This repository contains my final paper, presented on the Federal Technological University of Paraná as a requirement to obtain my graduation degree in System Analysis and Development. The complete paper can be viewed here (in Portuguese, though). The advisor was Francisco Pereira Junior.
It also contains some codes used in it:
- PageRank and ShortestPath for the Apache Hadoop framework;
- PageRank and ShortestPath for the Apache Giraph framework;
- PageRank and ShortestPath for the Apache Hama framework;
- PageRank and ShortestPath for the Apache Spark framework;
These codes were put here not to be executed "has they are" (too much configuration here and there to run these frameworks), but rather as a reference material. If you have any questions, feel free to send me an email at tayllanburigo@gmail.com.
These algorithms were executed in the four frameworks as a way to compare the efficiency of the frameworks. The comparison measures were total time of execution and memory consumption. They were executed in two computing environments:
- a standalone machine with 7.7 GBs of RAM, processor Intel Core i5-2400M, and running Ubuntu 13.10 64-bit.
- a cluster consisting of 3 virtual machines, each one with 4 GBs of RAM, processor Intel Xeon e7-4830 and running Ubuntu 14.04 64-bit.

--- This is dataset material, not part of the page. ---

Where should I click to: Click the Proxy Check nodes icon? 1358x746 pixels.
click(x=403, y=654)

As an example of the results collected, the following table shows the running time in seconds for the frameworks executing the PageRank algorithm, with 10 and 20 iterations, for each of the used datasets:
Frameworks | # of Iterations | web-Stanford.txt | meu-grafo.txt | web-Google.txt |
---|---|---|---|---|
Hadoop | 10 | 326.35 | 330.60 | 570.97 |
20 | 638.01 | 647.32 | 1,129.26 | |
Spark | 10 | 269.22 | 283.65 | 729.45 |
20 | 479.42 | 480.18 | 1,353.69 | |
Giraph | 10 | 44.67 | 45.14 | 62.43 |
20 | 49.87 | 53.33 | 86.02 | |
Hama | 10 | 106.61 | 111.62 | 257.61 |
20 | 189.53 | 190.56 | 476.68 |
More results (including memory consumption) and more information on the algorithms and datasets can be seen in the final paper (in Portuguese, though).